The tannish-colored Rainbow Avenue house, where overgrown weeds catch garbage like a net, was purchased in 2006 for $239,000. Court records show a foreclosure was filed in March 2009 by SunTrust bank with a final judgment issued against the homeowner just more than a year later.

But the case was handled by the Law Offices of David J. Stern, a so-called foreclosure mill that collapsed in early 2011 following accusations it had filed flawed or fraudulent documents with the courts.

The collapse left an estimated 100,000 foreclosures in limbo statewide, and in June 2011, SunTrust dismissed the whole case against the Rainbow Avenue house. It was refiled just last week (March 26).

“I’m pretty sure there are squatters in there because the gate is pushed open and there’s an open door in back,” Cook said. “I’m afraid the banks aren’t going to follow through with foreclosures on homes they think aren’t worth much.”
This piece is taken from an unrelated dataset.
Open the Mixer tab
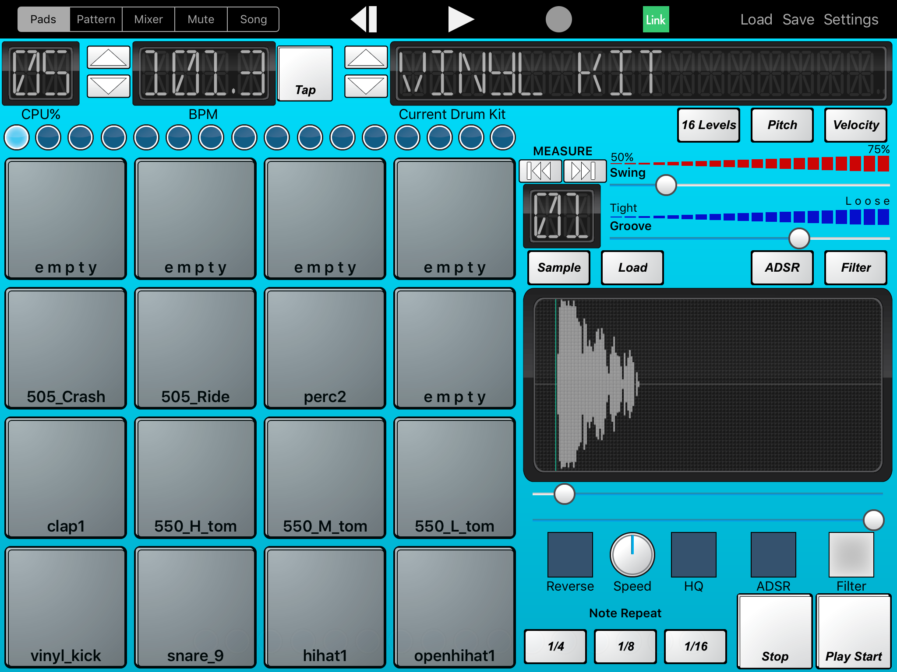 (x=148, y=19)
Palm Beach County isn’t waiting for the bank to take back the home on Happiness. The property, which is little more than a blackened shell after a fire several years ago, is on a list for demolition, said Doug Wise, building official for Palm Beach County. The demolition will be paid for with money from a program that requires banks to pay $150 to register their foreclosures so county officials can better track them.

Bought in 2005 for $245,000, the Happiness Street home went into foreclosure in October 2008. The case was also handled by the Law Offices of David J. Stern. In May of last year, the bank dismissed the foreclosure.

“In this case, demolition is an improvement to the neighborhood,” Wise said. “We’re not in the business of improving private property, but we are in the business of protecting folks.”

Palm Beach County’s inventory of homes for sale was just 5.8 months in February, down 47 percent from the year before.

The dearth of homes, especially those priced under $250,000, has some Realtors eager for a release of shadow inventory.

More than 111,000 homes in South Florida — Palm Beach, Broward and Miami-Dade counties — are counted as shadow Inventory in RealtyTrac’s report.

Realtor Shannon Brink of RE/MAX Prestige Realty in West Palm Beach said there is so much pent-up demand for homes, he’s more concerned about another real estate bubble than worried that the shadow inventory will weaken sale prices.

“If we don’t see more inventory, and buyers outpace sellers, it may increase prices too much in too short of a time period,” Brink said. “We are going from one extreme of too much inventory to too little.”